§ **Fragmento del documento**
La amena y variada correspondencia de un precursor de Montaigne o el
esmerado arte de la prosa exquisita al servicio del humanismo y la política.
Leí durante la carrera
universitaria aquel best-seller
europeo que fue Menosprecio de corte y
alabanza de aldea y algunos pasajes de su Marco Aurelio, e inevitablemente El villano del Danubio, un pasaje del
libro que circuló en copias manuscritas antes de que saliera editado el libro,
y que fue recreado por Tirso de Molina y por Lafontaine. Se trata de un texto
utopista, en la línea del de Tomás Moro, publicado diez años antes, y centrado
en la figura del “buen salvaje” opuesto al refinamiento de la nobleza. Su
brevedad, sin embargo, su concisión, contribuyó a la rápida popularidad del
mismo. Antonio de Guevara, que como segundón fue enviado a la Corte para
abrirse camino, acabó tomando el hábito franciscano para acabar escalando
puestos en la Corte hasta llegar a ser predicador real y Cronista oficial, por
más que nunca se dignara escribir crónica alguna del reinado de Carlos I. Ello
no obstó para que tuviera una posición elevada en la corte e incluso para que
interviniera, desde el bando del Emperador, en la Guerra de las Comunidades o
revuelta de los comuneros, como se aprecia en algunas de las cartas que se
contienen en el volumen Epístolas
familiares que acabo de leer con tanto placer y entusiasmo que me apresuro
a recomendar su lectura a cuantos aún son aficionados al retirado y silencioso
arte intransitivo de la lectura de los clásicos, siempre tan propensos a
depararnos sorpresas como la propia de la lectura de esta obra
sorprendente. Radica lo sorpresivo de la
misma en que se adelanta, en cierto modo, a Michel de Montaigne en el cultivo
de un arte epistolar que prefigura lo que sería el gran descubrimiento del
francés: el ensayo, como género literario maridado con la autobiografía, porque
el objeto de la pluma de Montaigne es él mismo, como repite a menudo en su
obra. Guevara no se centra tanto en sí mismo como Montaigne, por supuesto,
pero, en la medida en que responde a consultas la mar de peregrinas sobre mil
asuntos de muy diversa naturaleza, las epístolas acaban conformando una suerte
de poliantea en la que no faltan las confidencias íntimas, los relatos
clásicos, las habladurías de la Corte, los apólogos, la investigación
humanista, las reflexiones sobre la dieta, el matrimonio, la virtud e incluso
la teoría política, a propósito de su intervención directa, supongo que por encargo
del Emperador, en el asunto de la revuelta comunera para tratar de reconducir
al sometimiento al rey a los airados nobles que, frente a la influencia de los
extranjeros de confianza del rey en el gobierno de Castilla, acabaron
promoviendo poco menos que la desaparición de Castilla y la emergencia de una
suerte de ciudades-estado o reinos independientes, para lo que se aliaron con
las clases populares. Guevara no era un hombre de acción, al menos él tiende a
retratarse como un hombre de Corte que se mueve a disgusto en ella y echa
constantemente de menos el retiro del convento para poder dedicarse al estudio
y a la escritura. Estamos en presencia, pues, de un intelectual al que su
condición de obispo encumbrado en la Corte lo lleva a participar en hechos
históricos que chocan con su necesidad imperiosa de retirarse a la soledad que
añora su condición de filósofo; un hombre que se ha ido construyendo a sí mismo
poco a poco y que es consciente de qué es la construcción de una vida
acreditada por los hechos, no por virtudes supuestamente sobrevenidas por
nacimiento o herencia de clase: La honra
es muy poco tenerla y muy mucho merescerla.

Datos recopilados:

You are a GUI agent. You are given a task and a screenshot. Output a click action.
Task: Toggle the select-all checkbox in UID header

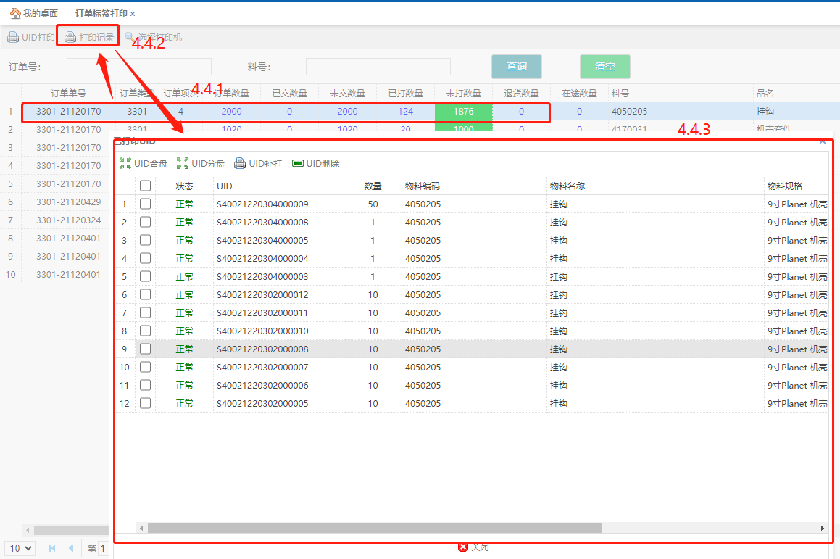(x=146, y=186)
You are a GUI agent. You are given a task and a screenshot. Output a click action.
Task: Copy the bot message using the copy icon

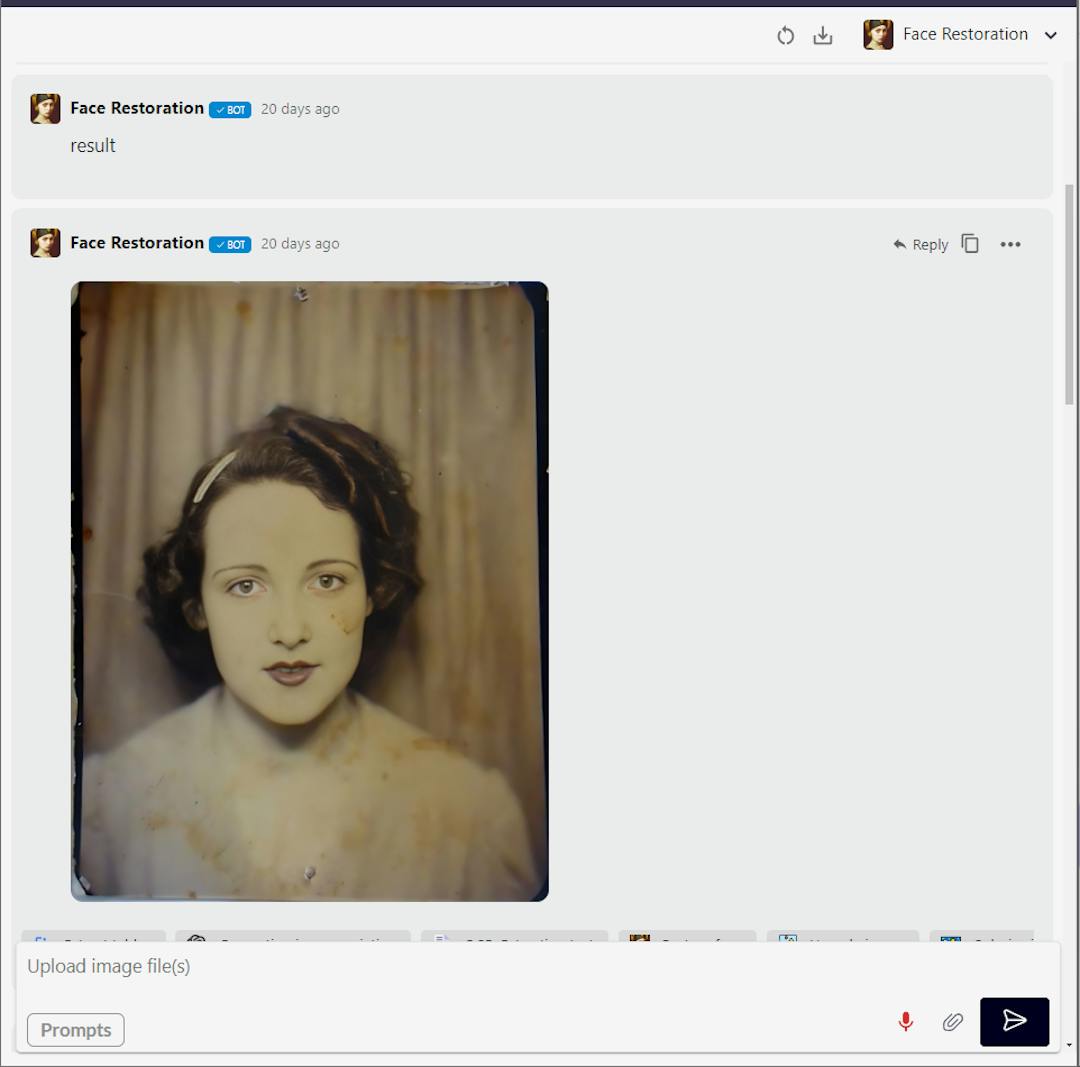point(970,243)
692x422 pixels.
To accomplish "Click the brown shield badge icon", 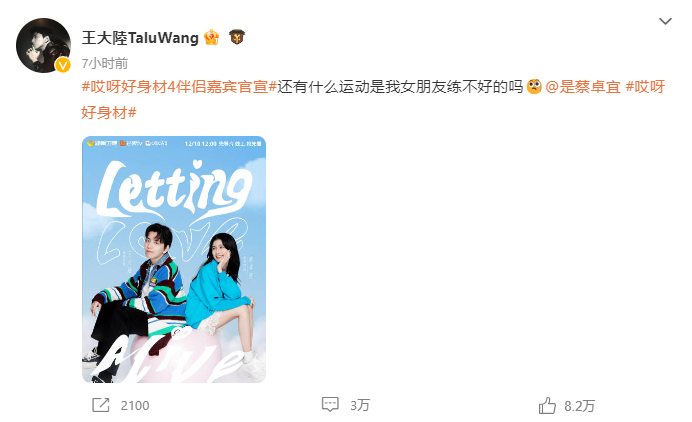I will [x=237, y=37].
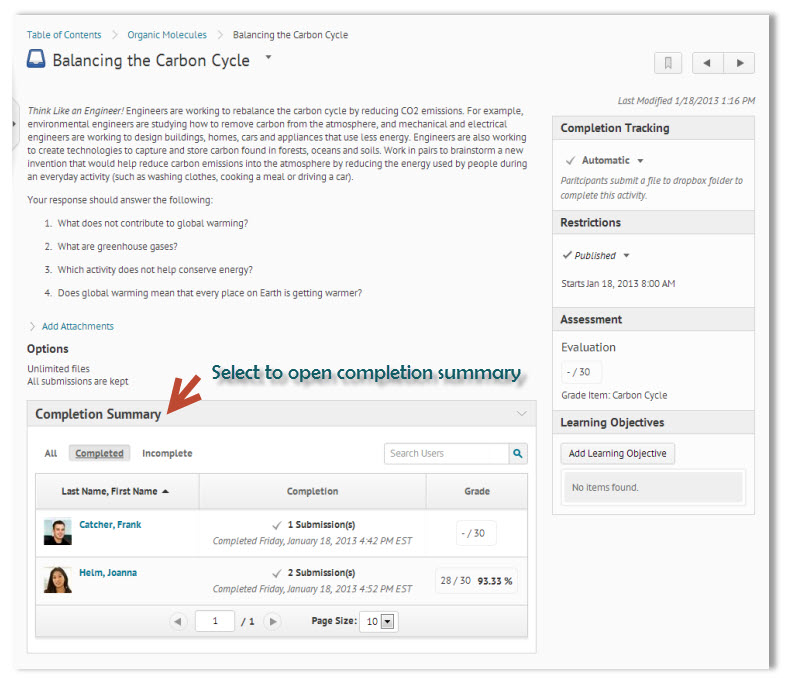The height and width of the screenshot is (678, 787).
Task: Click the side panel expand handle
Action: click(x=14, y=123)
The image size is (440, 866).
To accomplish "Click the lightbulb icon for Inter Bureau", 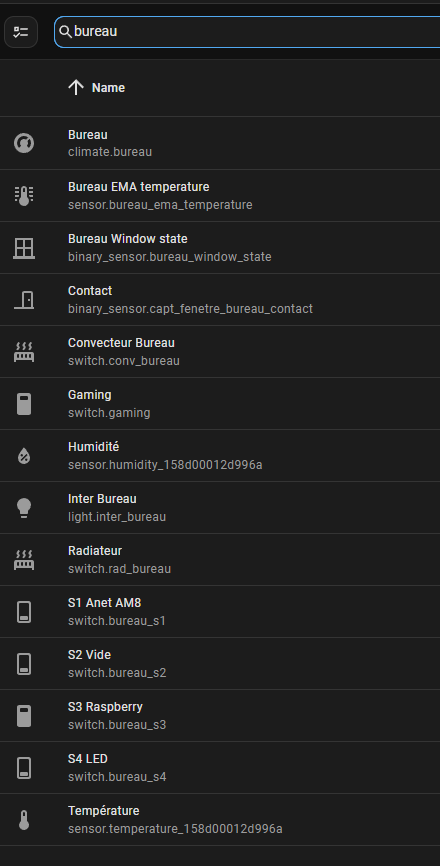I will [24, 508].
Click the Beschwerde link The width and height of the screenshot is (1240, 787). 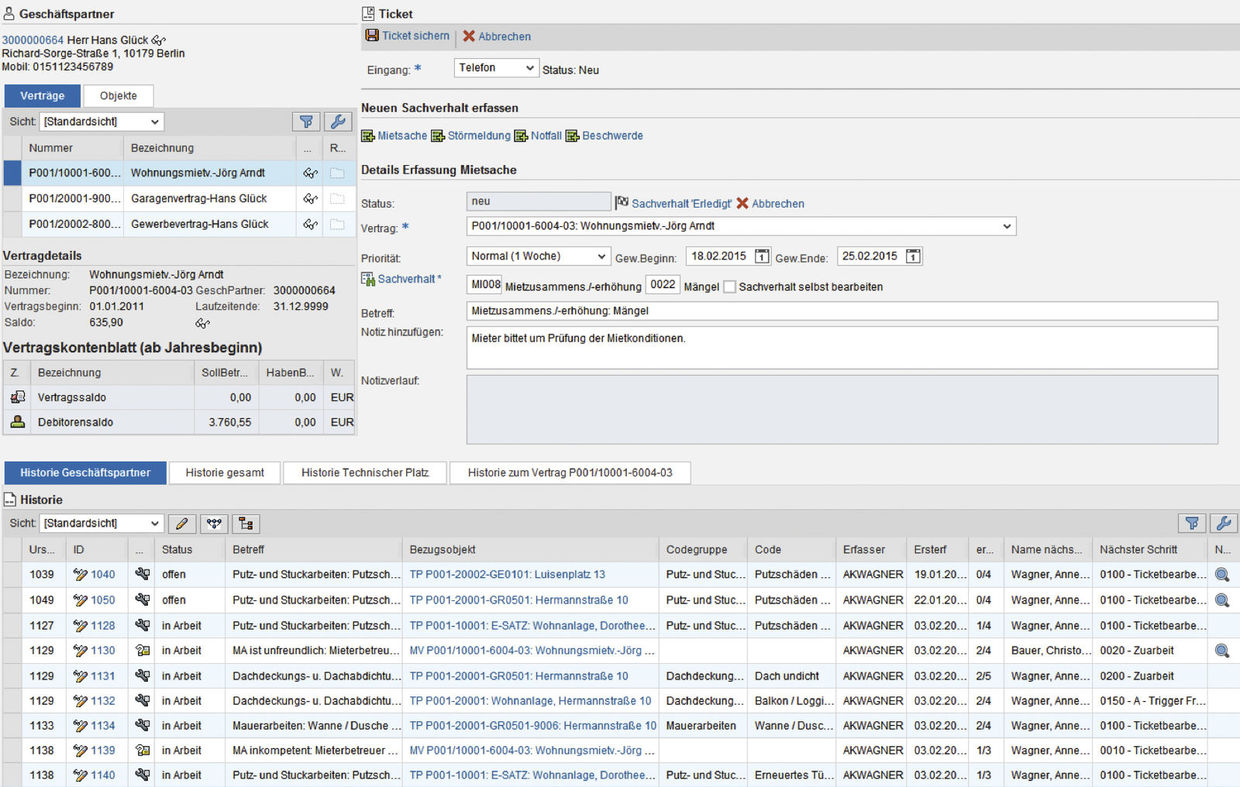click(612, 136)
--
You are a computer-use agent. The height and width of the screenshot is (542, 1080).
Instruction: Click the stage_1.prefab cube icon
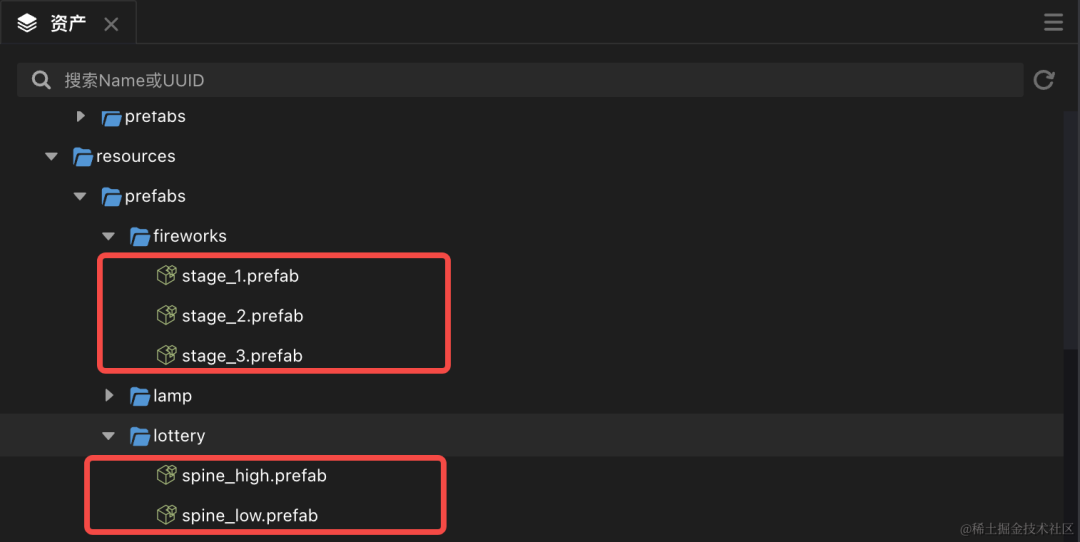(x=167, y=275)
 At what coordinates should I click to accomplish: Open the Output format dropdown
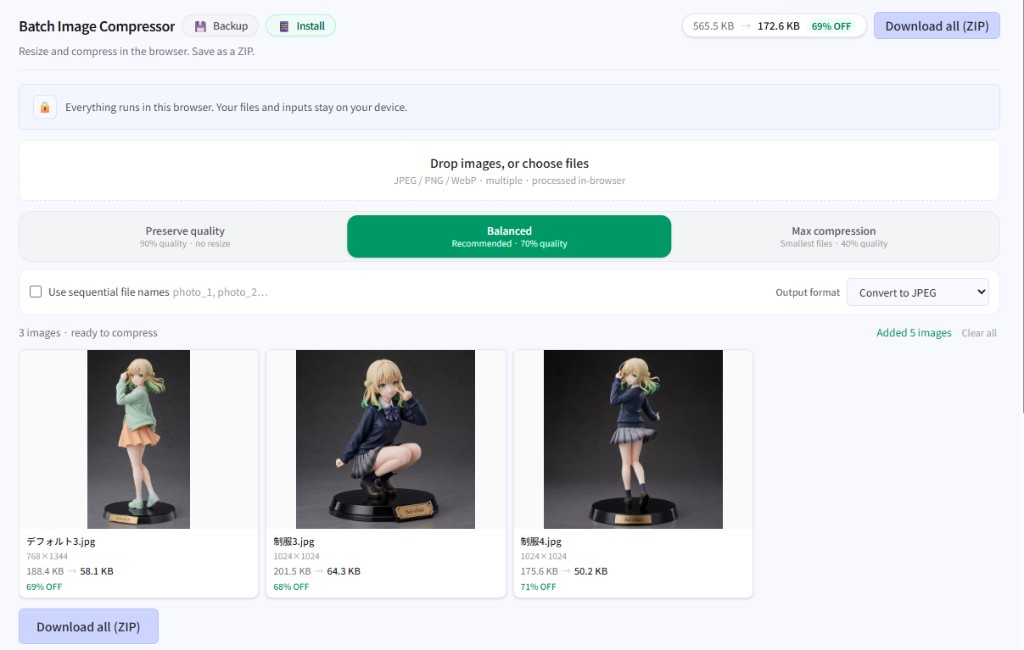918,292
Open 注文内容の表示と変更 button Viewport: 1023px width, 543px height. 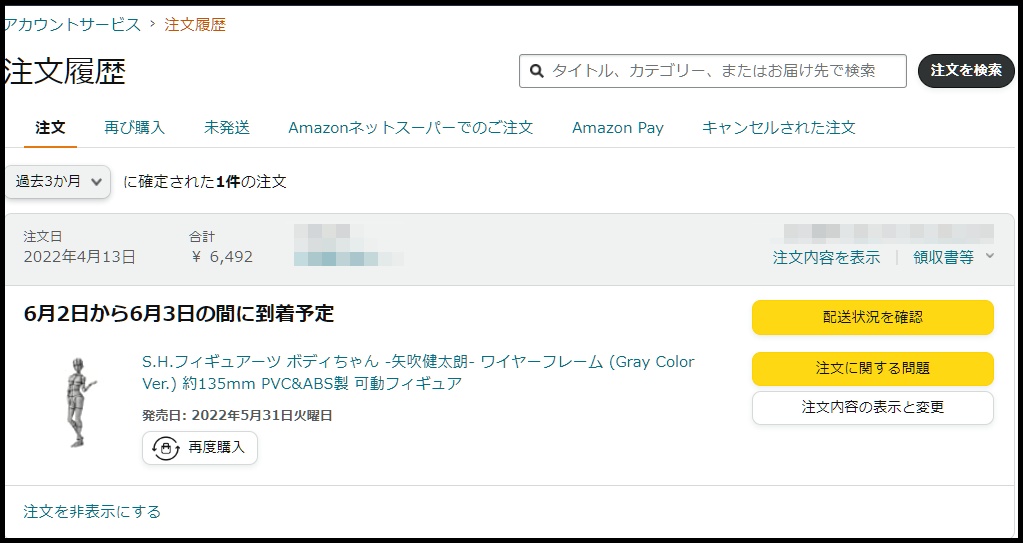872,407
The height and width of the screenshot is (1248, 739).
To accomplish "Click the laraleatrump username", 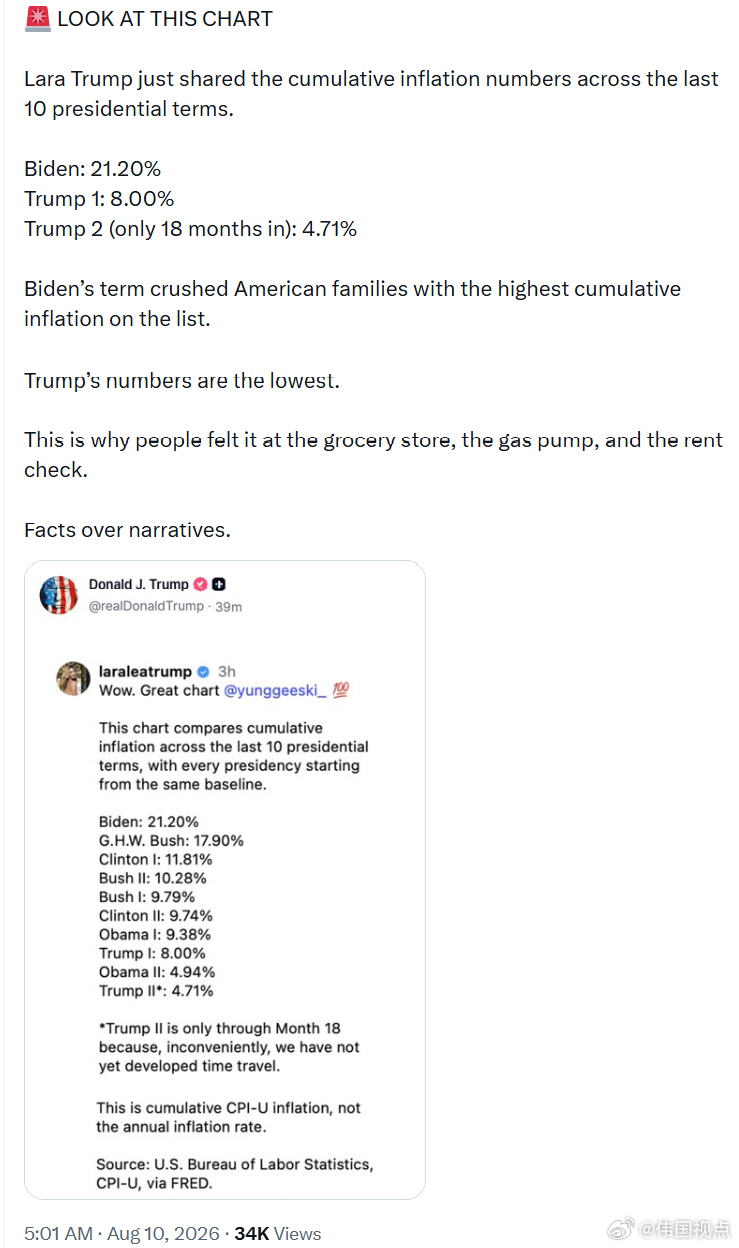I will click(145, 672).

§ **Ejercicio**
Según el texto sobre Antonio de Guevara, ¿qué cargos llegó a ocupar en la Corte?

§ **Respuesta**
Llegó a ser predicador real y Cronista oficial.